WORK INSTRUCTION | Give again only what runs from the line with "Viewport: 427px width, 218px" to the final line of the entries below, exactly as written and without pictures.

-- GIVEN INFORMATION follows --

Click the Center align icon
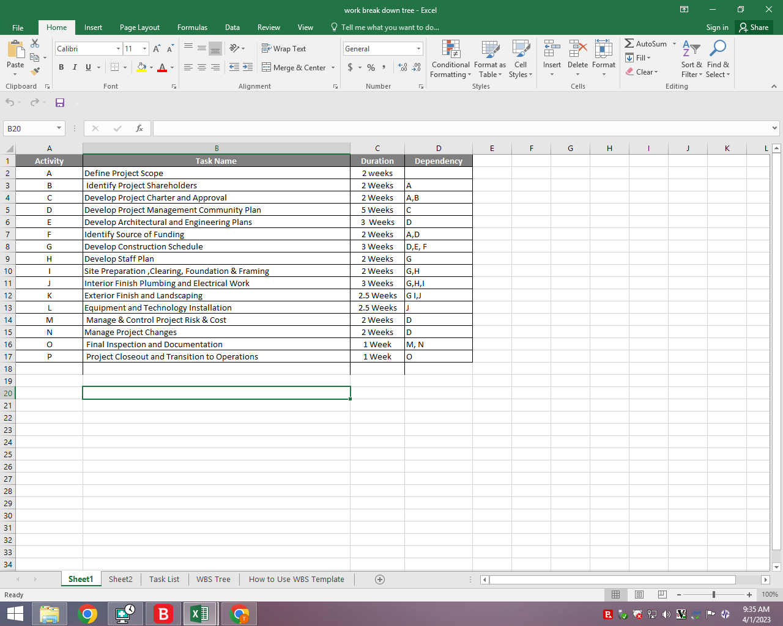201,67
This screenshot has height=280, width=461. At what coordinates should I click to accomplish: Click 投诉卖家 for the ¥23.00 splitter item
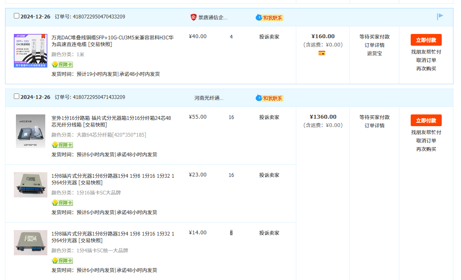[x=269, y=175]
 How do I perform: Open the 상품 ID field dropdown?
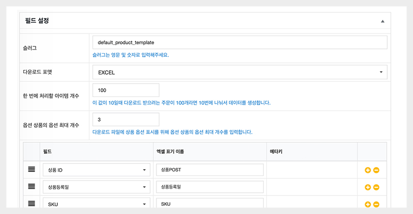click(x=97, y=171)
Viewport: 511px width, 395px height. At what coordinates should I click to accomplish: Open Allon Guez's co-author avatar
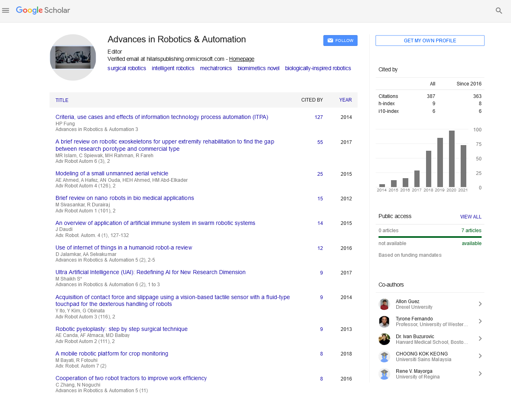(x=384, y=304)
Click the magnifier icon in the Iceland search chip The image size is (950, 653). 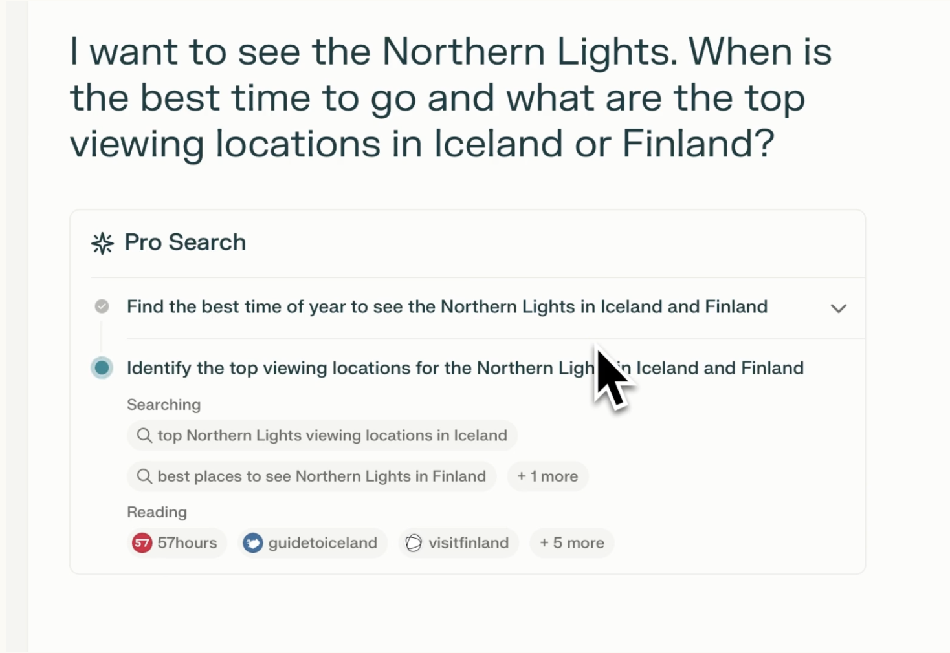pos(144,436)
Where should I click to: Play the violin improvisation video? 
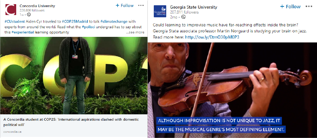pos(232,90)
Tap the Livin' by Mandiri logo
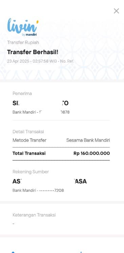This screenshot has width=124, height=253. point(23,27)
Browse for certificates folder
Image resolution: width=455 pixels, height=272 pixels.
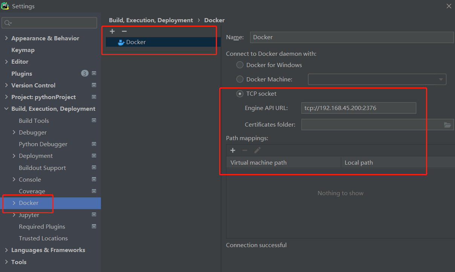[447, 125]
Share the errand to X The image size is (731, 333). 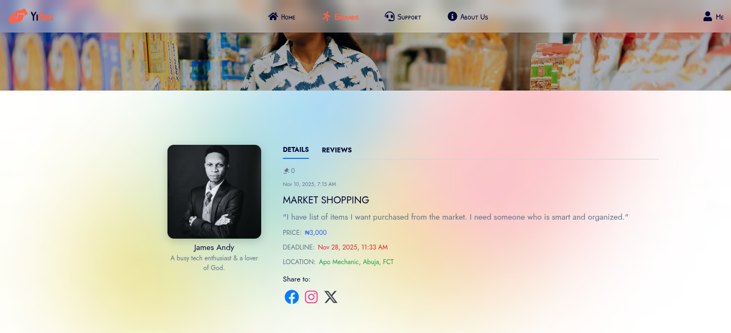pyautogui.click(x=331, y=297)
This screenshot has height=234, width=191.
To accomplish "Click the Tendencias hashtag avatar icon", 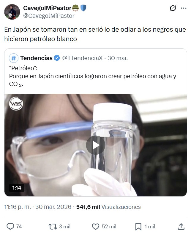I will tap(14, 58).
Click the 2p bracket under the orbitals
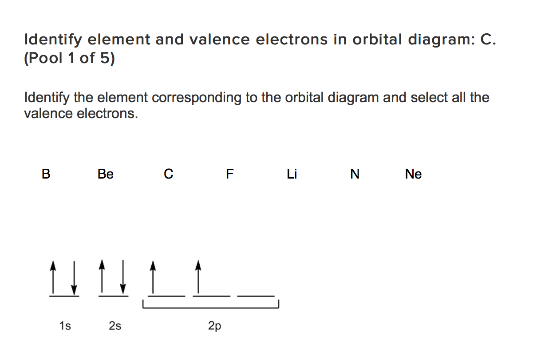The height and width of the screenshot is (350, 537). point(210,305)
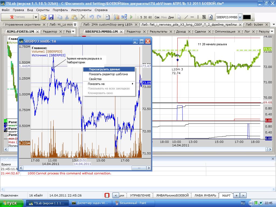
Task: Open the Скрипты menu
Action: [43, 10]
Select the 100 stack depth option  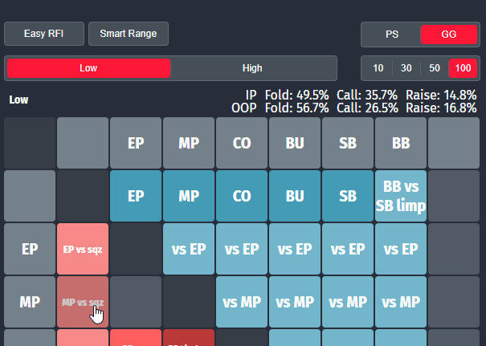[x=463, y=68]
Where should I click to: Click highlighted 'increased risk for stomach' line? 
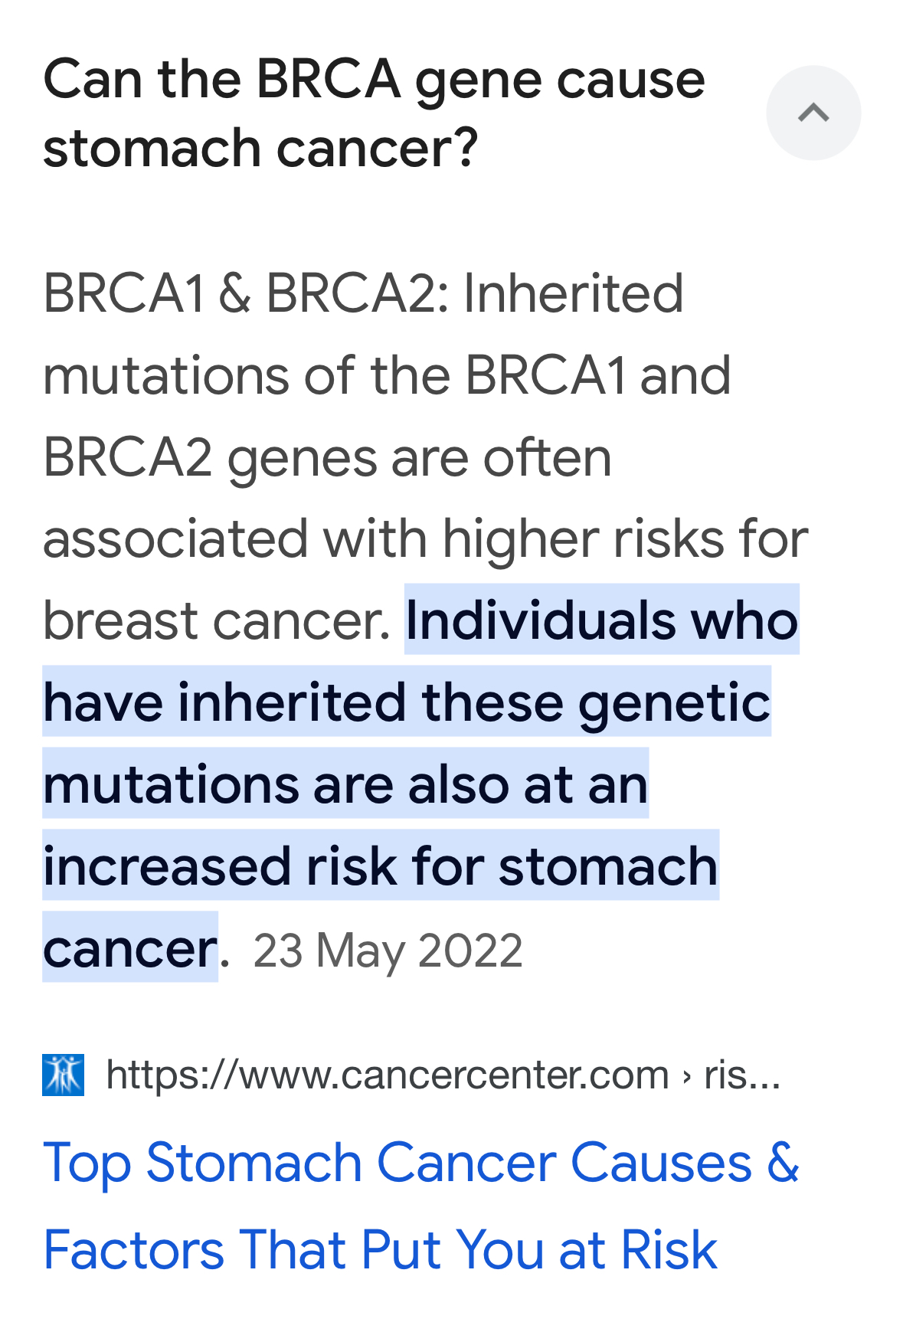point(381,866)
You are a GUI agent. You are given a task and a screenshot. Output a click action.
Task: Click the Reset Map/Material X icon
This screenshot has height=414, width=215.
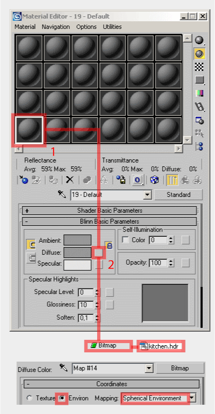(70, 180)
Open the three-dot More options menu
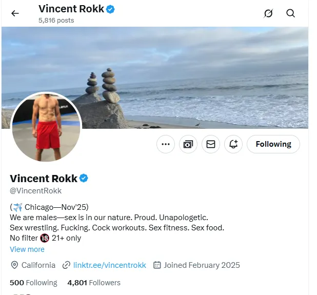Viewport: 317px width, 295px height. click(165, 144)
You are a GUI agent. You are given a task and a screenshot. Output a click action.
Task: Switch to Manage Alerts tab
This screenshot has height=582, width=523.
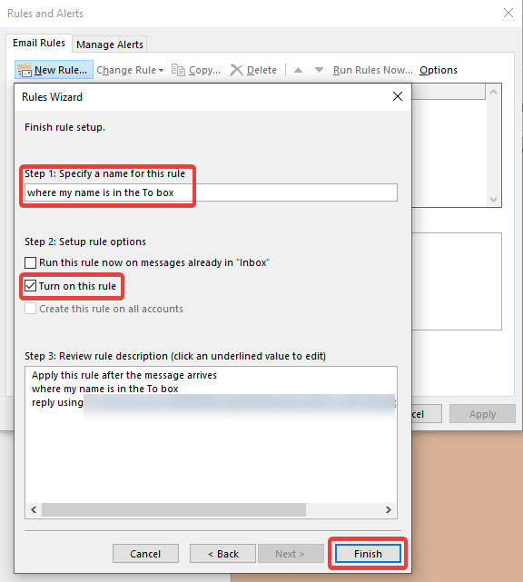(x=110, y=44)
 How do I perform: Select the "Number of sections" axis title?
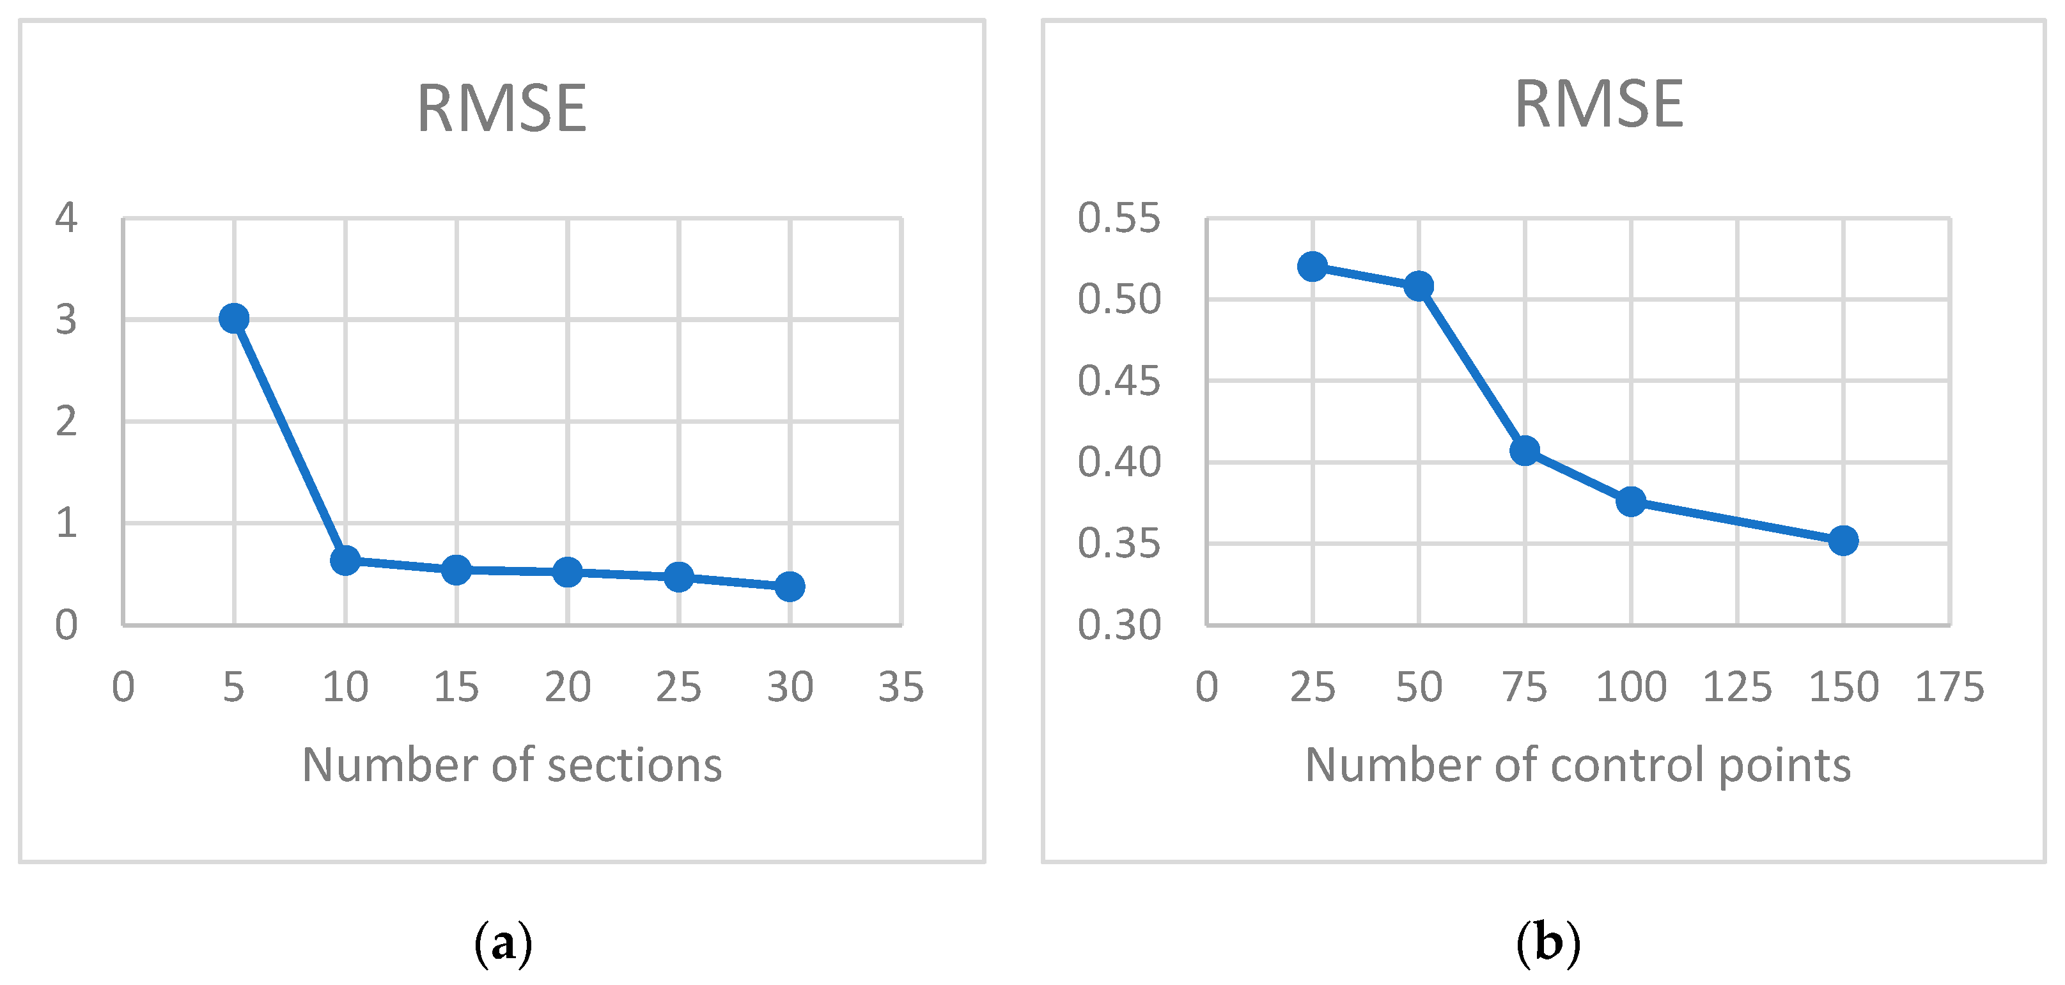(x=511, y=765)
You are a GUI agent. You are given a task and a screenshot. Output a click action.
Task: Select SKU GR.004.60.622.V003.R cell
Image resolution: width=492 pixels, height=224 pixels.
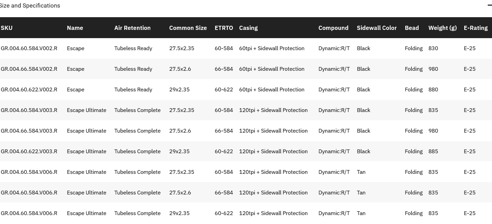click(x=29, y=152)
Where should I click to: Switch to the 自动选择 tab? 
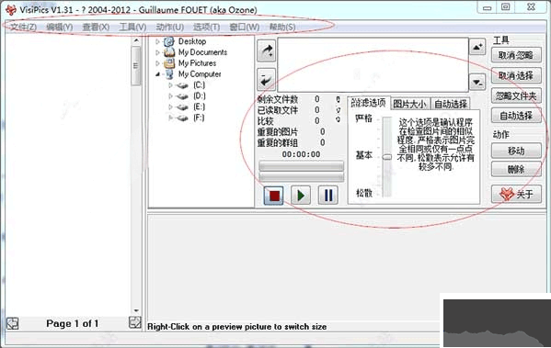click(451, 104)
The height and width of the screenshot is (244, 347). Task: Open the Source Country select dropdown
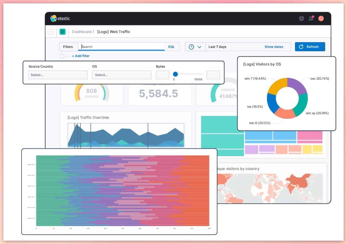(58, 75)
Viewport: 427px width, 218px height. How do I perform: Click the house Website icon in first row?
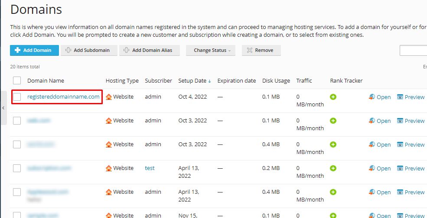coord(109,97)
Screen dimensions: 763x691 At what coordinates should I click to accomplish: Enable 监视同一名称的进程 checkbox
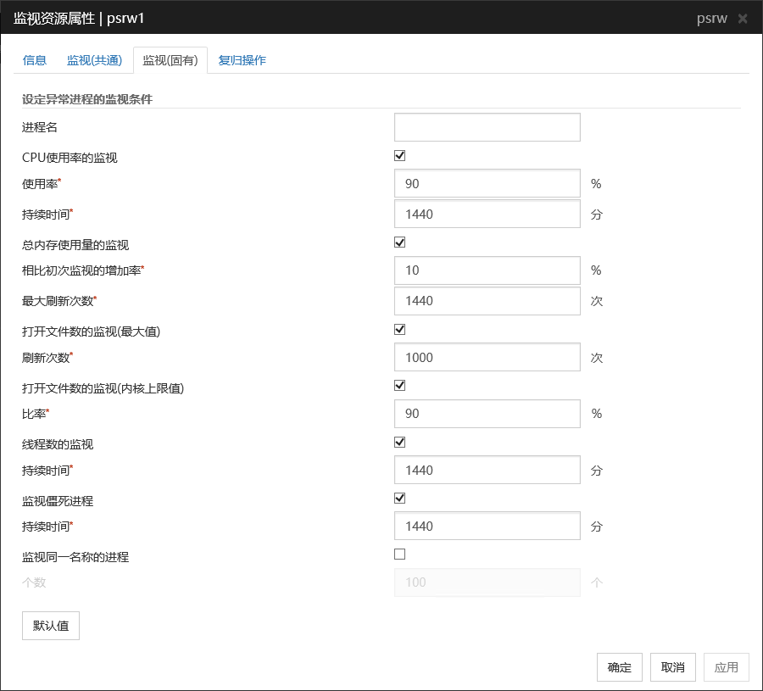point(400,554)
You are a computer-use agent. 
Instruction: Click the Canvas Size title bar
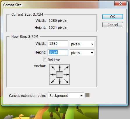click(x=58, y=5)
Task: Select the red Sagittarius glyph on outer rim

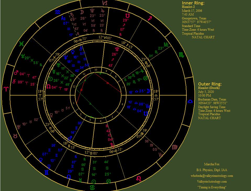Action: [x=149, y=18]
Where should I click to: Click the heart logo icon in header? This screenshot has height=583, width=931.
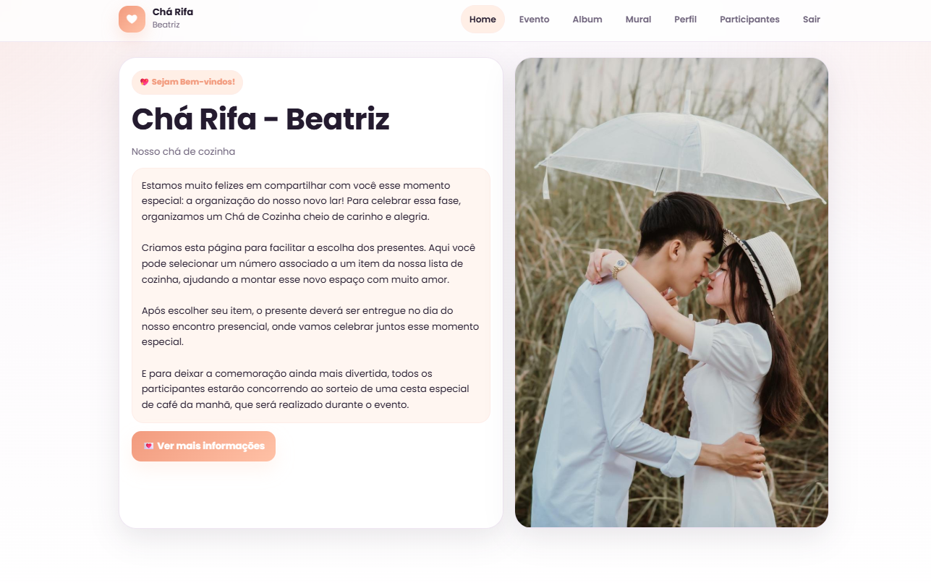[x=132, y=19]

-- GIVEN INFORMATION concluded --

SOLUTION BELOW |
Viewport: 427px width, 218px height. How do I perform: Click the house Website icon in first row?
coord(109,97)
Screen dimensions: 763x691 At what coordinates should I click to accomplish: Enable 监视同一名称的进程 checkbox
point(400,554)
You are a computer-use agent. 
Instruction: Click the Canvas Size title bar
click(x=58, y=5)
Task: Select the red Sagittarius glyph on outer rim

Action: [x=149, y=18]
Where should I click to: Click the heart logo icon in header? This screenshot has height=583, width=931.
[x=132, y=19]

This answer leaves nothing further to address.